**Work to complete**
Reproduce the listing below line for line, leaving every character as it is.

**Provided material**
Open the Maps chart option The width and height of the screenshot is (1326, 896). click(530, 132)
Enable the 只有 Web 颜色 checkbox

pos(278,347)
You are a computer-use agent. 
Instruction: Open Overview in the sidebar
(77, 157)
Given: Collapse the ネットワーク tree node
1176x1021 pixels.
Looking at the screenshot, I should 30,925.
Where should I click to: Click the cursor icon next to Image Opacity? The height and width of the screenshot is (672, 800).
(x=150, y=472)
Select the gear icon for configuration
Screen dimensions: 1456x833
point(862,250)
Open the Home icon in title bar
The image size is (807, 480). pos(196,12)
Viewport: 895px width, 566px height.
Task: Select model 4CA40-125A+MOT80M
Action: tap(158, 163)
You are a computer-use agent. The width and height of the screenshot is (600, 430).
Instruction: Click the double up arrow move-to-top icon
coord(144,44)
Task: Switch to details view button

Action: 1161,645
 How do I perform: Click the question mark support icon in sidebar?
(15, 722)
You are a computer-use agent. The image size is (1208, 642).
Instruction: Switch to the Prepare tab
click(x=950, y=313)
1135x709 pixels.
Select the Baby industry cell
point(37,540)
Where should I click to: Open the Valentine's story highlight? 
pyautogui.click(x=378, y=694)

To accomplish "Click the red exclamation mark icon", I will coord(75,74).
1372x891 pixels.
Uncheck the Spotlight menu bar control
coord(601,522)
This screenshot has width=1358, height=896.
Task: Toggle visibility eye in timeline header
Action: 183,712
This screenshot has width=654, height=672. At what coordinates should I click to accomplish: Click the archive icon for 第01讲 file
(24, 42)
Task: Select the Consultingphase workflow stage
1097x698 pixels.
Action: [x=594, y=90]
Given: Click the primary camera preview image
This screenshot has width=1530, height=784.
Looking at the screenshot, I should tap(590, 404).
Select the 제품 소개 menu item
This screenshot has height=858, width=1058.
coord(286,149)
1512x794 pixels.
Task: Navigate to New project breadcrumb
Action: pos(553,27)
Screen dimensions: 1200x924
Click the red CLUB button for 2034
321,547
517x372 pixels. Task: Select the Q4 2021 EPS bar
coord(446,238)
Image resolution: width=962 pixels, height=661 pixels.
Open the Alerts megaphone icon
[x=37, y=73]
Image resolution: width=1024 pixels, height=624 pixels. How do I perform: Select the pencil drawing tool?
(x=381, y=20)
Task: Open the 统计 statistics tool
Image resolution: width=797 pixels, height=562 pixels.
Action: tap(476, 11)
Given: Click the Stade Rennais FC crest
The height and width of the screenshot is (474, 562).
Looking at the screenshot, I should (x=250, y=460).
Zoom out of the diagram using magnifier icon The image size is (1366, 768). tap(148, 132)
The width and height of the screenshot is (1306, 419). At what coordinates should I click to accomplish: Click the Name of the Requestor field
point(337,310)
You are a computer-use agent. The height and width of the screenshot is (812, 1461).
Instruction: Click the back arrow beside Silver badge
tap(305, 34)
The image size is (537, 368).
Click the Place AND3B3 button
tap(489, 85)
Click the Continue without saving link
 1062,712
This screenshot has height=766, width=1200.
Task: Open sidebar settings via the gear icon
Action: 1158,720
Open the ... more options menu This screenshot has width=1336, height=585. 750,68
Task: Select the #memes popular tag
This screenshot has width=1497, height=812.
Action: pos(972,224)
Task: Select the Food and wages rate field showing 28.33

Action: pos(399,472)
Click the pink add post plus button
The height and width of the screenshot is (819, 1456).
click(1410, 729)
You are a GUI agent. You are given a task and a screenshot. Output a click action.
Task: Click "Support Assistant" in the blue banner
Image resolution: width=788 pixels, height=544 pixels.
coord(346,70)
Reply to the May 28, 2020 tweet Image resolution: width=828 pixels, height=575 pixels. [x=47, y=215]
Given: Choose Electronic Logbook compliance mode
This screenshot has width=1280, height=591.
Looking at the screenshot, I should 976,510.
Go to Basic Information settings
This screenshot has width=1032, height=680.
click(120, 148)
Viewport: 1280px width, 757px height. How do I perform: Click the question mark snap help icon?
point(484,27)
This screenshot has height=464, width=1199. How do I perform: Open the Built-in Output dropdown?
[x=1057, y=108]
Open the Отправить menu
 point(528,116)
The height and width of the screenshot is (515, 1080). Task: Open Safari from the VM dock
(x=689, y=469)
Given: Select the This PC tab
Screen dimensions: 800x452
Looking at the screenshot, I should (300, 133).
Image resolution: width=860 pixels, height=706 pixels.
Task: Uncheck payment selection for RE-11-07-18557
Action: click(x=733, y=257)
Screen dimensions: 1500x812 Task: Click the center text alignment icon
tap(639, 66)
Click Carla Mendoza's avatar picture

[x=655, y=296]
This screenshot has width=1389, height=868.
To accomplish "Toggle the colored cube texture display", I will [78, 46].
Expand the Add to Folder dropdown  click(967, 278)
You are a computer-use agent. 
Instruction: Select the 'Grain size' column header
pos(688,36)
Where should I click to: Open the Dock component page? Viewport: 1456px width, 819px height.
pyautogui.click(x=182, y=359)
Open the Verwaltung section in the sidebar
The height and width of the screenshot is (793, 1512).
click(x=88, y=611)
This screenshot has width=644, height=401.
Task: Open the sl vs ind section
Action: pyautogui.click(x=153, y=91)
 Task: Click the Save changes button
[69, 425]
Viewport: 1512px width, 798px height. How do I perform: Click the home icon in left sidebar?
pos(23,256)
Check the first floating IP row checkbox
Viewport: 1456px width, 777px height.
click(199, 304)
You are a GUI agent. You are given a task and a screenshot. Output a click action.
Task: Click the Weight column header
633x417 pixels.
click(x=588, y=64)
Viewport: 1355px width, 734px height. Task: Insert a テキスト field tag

**Task output**
Open the Maps chart option The width and height of the screenshot is (1326, 896). click(530, 132)
Enable the 只有 Web 颜色 checkbox

pos(278,347)
You are a computer-use agent. 
Instruction: Open Overview in the sidebar
(77, 157)
Given: Collapse the ネットワーク tree node
1176x1021 pixels.
Looking at the screenshot, I should 30,925.
Where should I click to: Click the cursor icon next to Image Opacity? The height and width of the screenshot is (672, 800).
(x=150, y=472)
Select the gear icon for configuration
Screen dimensions: 1456x833
point(862,250)
Open the Home icon in title bar
The image size is (807, 480). pos(196,12)
Viewport: 895px width, 566px height.
Task: Select model 4CA40-125A+MOT80M
Action: tap(158, 163)
You are a computer-use agent. The width and height of the screenshot is (600, 430).
Instruction: Click the double up arrow move-to-top icon
coord(144,44)
Task: Switch to details view button

Action: 1161,645
 How do I perform: Click the question mark support icon in sidebar?
(15, 722)
You are a computer-use agent. The image size is (1208, 642).
Instruction: Switch to the Prepare tab
click(x=950, y=313)
1135x709 pixels.
Select the Baby industry cell
point(37,540)
Where should I click to: Open the Valentine's story highlight? 
pyautogui.click(x=378, y=694)

To accomplish "Click the red exclamation mark icon", I will coord(75,74).
1372x891 pixels.
Uncheck the Spotlight menu bar control
coord(601,522)
This screenshot has width=1358, height=896.
Task: Toggle visibility eye in timeline header
Action: 183,712
This screenshot has width=654, height=672. At what coordinates should I click to accomplish: Click the archive icon for 第01讲 file
(24, 42)
Task: Select the Consultingphase workflow stage
1097x698 pixels.
Action: [x=594, y=90]
Given: Click the primary camera preview image
This screenshot has width=1530, height=784.
Looking at the screenshot, I should tap(590, 404).
Select the 제품 소개 menu item
This screenshot has height=858, width=1058.
coord(286,149)
1512x794 pixels.
Task: Navigate to New project breadcrumb
Action: pos(553,27)
Screen dimensions: 1200x924
Click the red CLUB button for 2034
321,547
517x372 pixels. Task: Select the Q4 2021 EPS bar
coord(446,238)
Image resolution: width=962 pixels, height=661 pixels.
Open the Alerts megaphone icon
[x=37, y=73]
Image resolution: width=1024 pixels, height=624 pixels. How do I perform: Select the pencil drawing tool?
(x=381, y=20)
Task: Open the 统计 statistics tool
Image resolution: width=797 pixels, height=562 pixels.
Action: tap(476, 11)
Given: Click the Stade Rennais FC crest
The height and width of the screenshot is (474, 562).
Looking at the screenshot, I should (x=250, y=460).
Zoom out of the diagram using magnifier icon The image size is (1366, 768). tap(148, 132)
The width and height of the screenshot is (1306, 419). At what coordinates should I click to accomplish: Click the Name of the Requestor field
point(337,310)
You are a computer-use agent. The height and width of the screenshot is (812, 1461).
Instruction: Click the back arrow beside Silver badge
tap(305, 34)
The image size is (537, 368).
Click the Place AND3B3 button
tap(489, 85)
Click the Continue without saving link
 1062,712
This screenshot has height=766, width=1200.
Task: Open sidebar settings via the gear icon
Action: 1158,720
Open the ... more options menu This screenshot has width=1336, height=585. 750,68
Task: Select the #memes popular tag
This screenshot has width=1497, height=812.
Action: pos(972,224)
Task: Select the Food and wages rate field showing 28.33

Action: pos(399,472)
Click the pink add post plus button
The height and width of the screenshot is (819, 1456).
click(1410, 729)
You are a GUI agent. You are given a task and a screenshot. Output a click action.
Task: Click "Support Assistant" in the blue banner
Image resolution: width=788 pixels, height=544 pixels.
coord(346,70)
Reply to the May 28, 2020 tweet Image resolution: width=828 pixels, height=575 pixels. [x=47, y=215]
Given: Choose Electronic Logbook compliance mode
This screenshot has width=1280, height=591.
Looking at the screenshot, I should 976,510.
Go to Basic Information settings
This screenshot has width=1032, height=680.
click(120, 148)
Viewport: 1280px width, 757px height. How do I perform: Click the question mark snap help icon?
point(484,27)
This screenshot has height=464, width=1199. How do I perform: Open the Built-in Output dropdown?
[x=1057, y=108]
Open the Отправить menu
 point(528,116)
The height and width of the screenshot is (515, 1080). Task: Open Safari from the VM dock
(x=689, y=469)
Given: Select the This PC tab
Screen dimensions: 800x452
Looking at the screenshot, I should (300, 133).
Image resolution: width=860 pixels, height=706 pixels.
Task: Uncheck payment selection for RE-11-07-18557
Action: click(x=733, y=257)
Screen dimensions: 1500x812 Task: Click the center text alignment icon
tap(639, 66)
Click Carla Mendoza's avatar picture

[x=655, y=296]
This screenshot has width=1389, height=868.
To accomplish "Toggle the colored cube texture display", I will [78, 46].
Expand the Add to Folder dropdown  click(967, 278)
You are a computer-use agent. 
Instruction: Select the 'Grain size' column header
pos(688,36)
Where should I click to: Open the Dock component page? Viewport: 1456px width, 819px height.
pyautogui.click(x=182, y=359)
Open the Verwaltung section in the sidebar
The height and width of the screenshot is (793, 1512).
click(x=88, y=611)
This screenshot has width=644, height=401.
Task: Open the sl vs ind section
Action: pyautogui.click(x=153, y=91)
 Task: Click the Save changes button
[69, 425]
Viewport: 1512px width, 798px height. How do I perform: Click the home icon in left sidebar?
pos(23,256)
Check the first floating IP row checkbox
Viewport: 1456px width, 777px height.
click(199, 304)
You are a GUI agent. You are given a task and a screenshot. Output a click action.
Task: Click the Weight column header
633x417 pixels.
click(x=588, y=64)
Viewport: 1355px width, 734px height. Task: Insert a テキスト field tag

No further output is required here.